B. K. Garudachar

Personal information
- Born: 13 January 1917 Chikmagalur, Mysore
- Died: 26 February 2016 (aged 99) Bengaluru, Karnataka, India
- Batting: Right-handed
- Bowling: Right-arm leg-spin

Domestic team information
- 1935–1946: Mysore
- 1938–1941: United Provinces
- 1943–1944: Bombay

Career statistics
| Competition | First-class |
| Matches | 27 |
| Runs scored | 1126 |
| Batting average | 29.63 |
| 100s/50s | 1/7 |
| Top score | 164 |
| Balls bowled | 4752 |
| Wickets | 100 |
| Bowling average | 26.20 |
| 5 wickets in innings | 7 |
| 10 wickets in match | 3 |
| Best bowling | 8/99 |
| Catches/stumpings | 20/0 |
- Source: ESPNcricinfo, 21 January 2020

= B. K. Garudachar =

Indian cricketer

B. K. Garudachar (13 January 1917 – 26 February 2016) was an Indian first-class cricketer who played for several teams in Indian domestic cricket between 1935 and 1950. He was a right-arm leg-spin bowler who batted right-handed.

== Career ==
Garudachar made his first-class debut in November 1935, playing for Mysore against Madras in the 1935–36 edition of the Ranji Trophy. He made regular Ranji Trophy appearances over the following decade, primarily for Mysore, but also for the United Provinces and Bombay. Playing for the United Provinces against Central India in January 1940, he took 6/30 and 4/59, giving him a maiden first-class ten-wicket haul. For Mysore in the 1941–42 Ranji Trophy, Garudachar took 34 wickets from just four matches, finishing as the competition's leading wicket-taker and helping the team to its only appearance in the tournament final. His season included figures of 6/46 and 5/78 against Hyderabad, 6/56 and 8/99 against Madras, and 5/68 against Bengal.
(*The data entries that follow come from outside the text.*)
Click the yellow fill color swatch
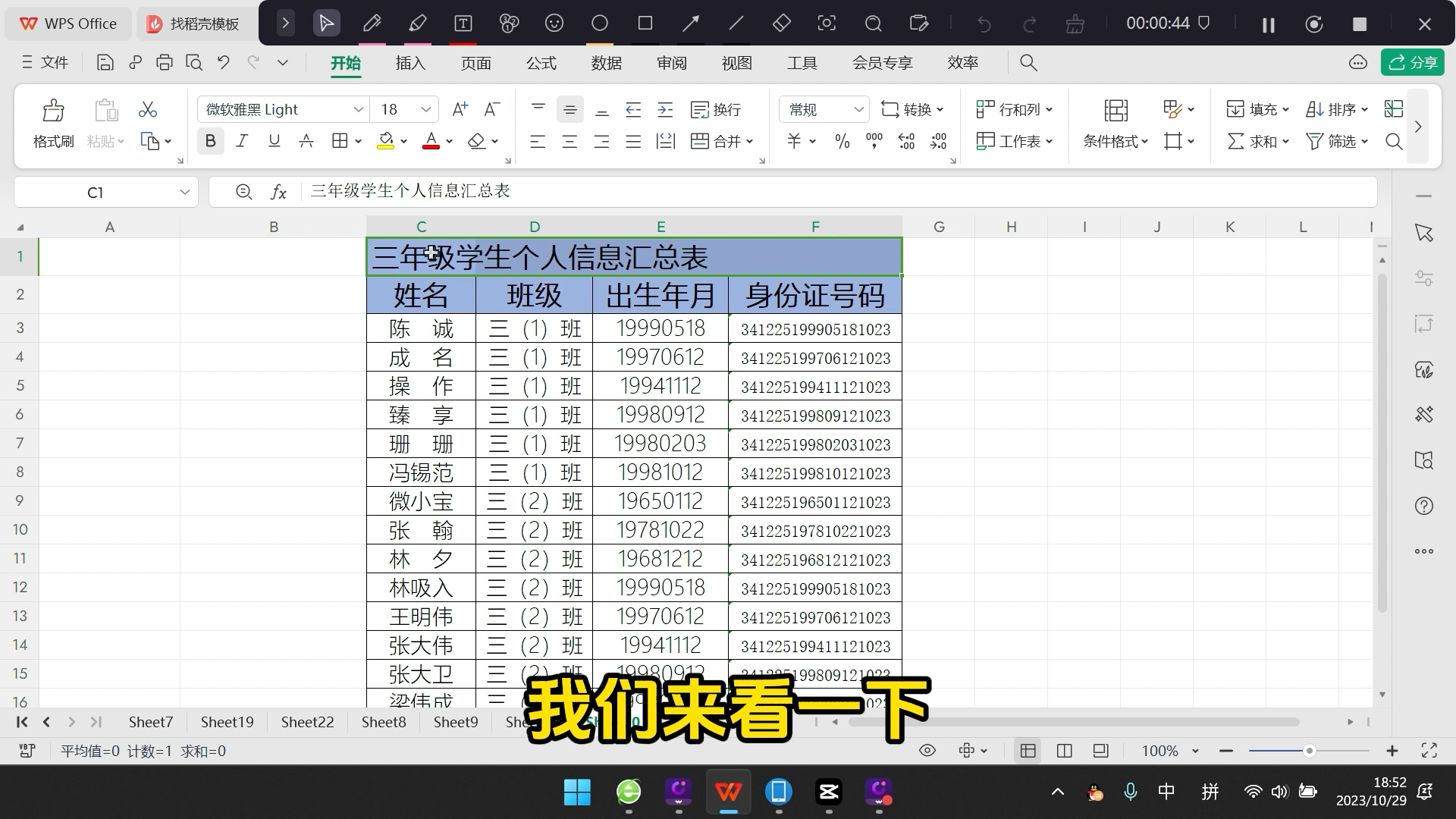 (x=385, y=141)
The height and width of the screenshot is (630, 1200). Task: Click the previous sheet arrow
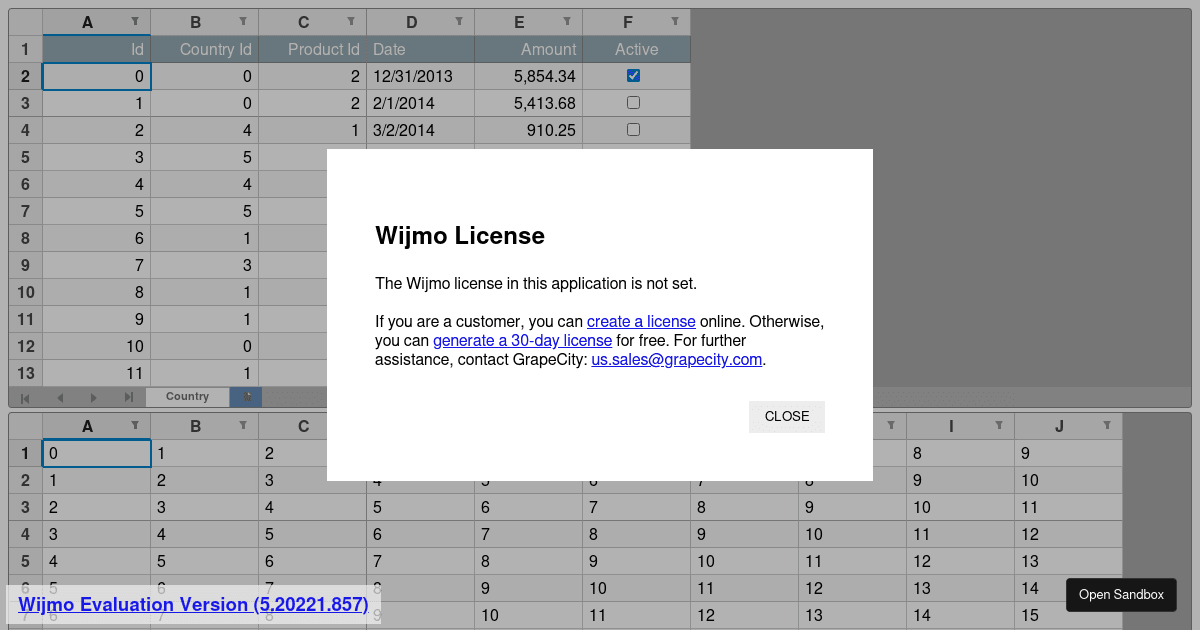(x=60, y=397)
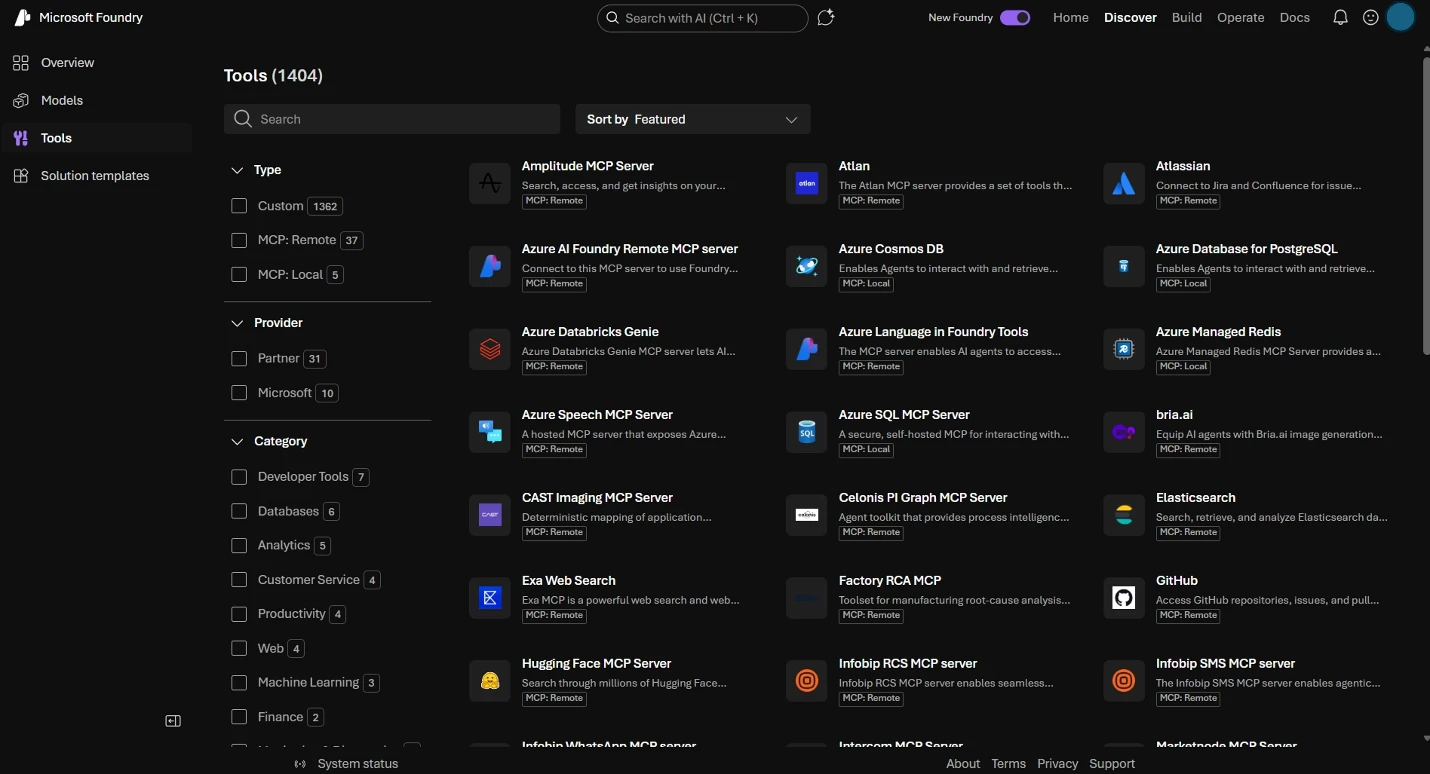Check the Custom type filter
Screen dimensions: 1430x774
click(x=239, y=206)
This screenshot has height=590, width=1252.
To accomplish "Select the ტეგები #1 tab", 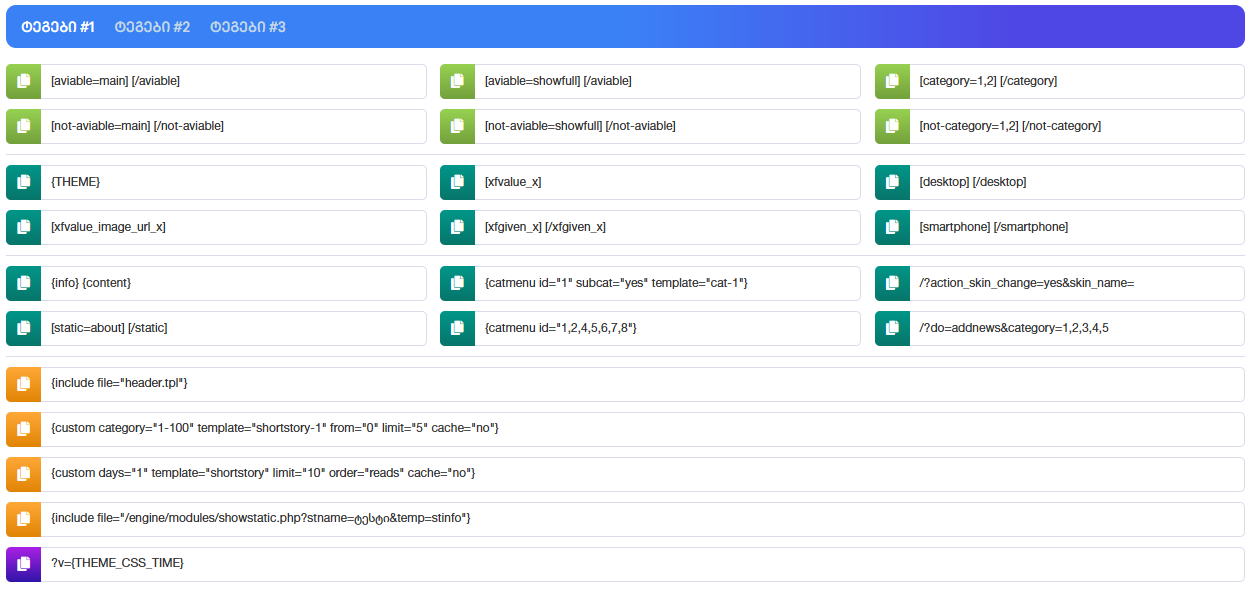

As a batsman, Garudachar's highest score (and only century) came for Mysore against Holkar in the 1945–46 Ranji Trophy, when he was captaining the team. After Holkar scored 912/8 in its first innings (with five individual centuries), Mysore was bowled out for 190, and made to follow on. Garudachar, who had taken figures of 4/301 from 69 overs as a bowler, then made 164 runs in just over four hours, helping his team to 509/6 at the end of the final day. The match was his final Ranji Trophy appearance, but his last first-class match was in October 1950, when he appeared for the Cricket Club of India against a touring Commonwealth XI.

After retiring from playing, Garudachar remained involved in administrative roles with the Mysore State Cricket Association. He worked as an engineer, having graduated from the Benares Engineering College.

Garudachar died in Bengaluru in February 2016, aged 99. At the time of his death, he was believed to be the oldest living Indian first-class cricketer.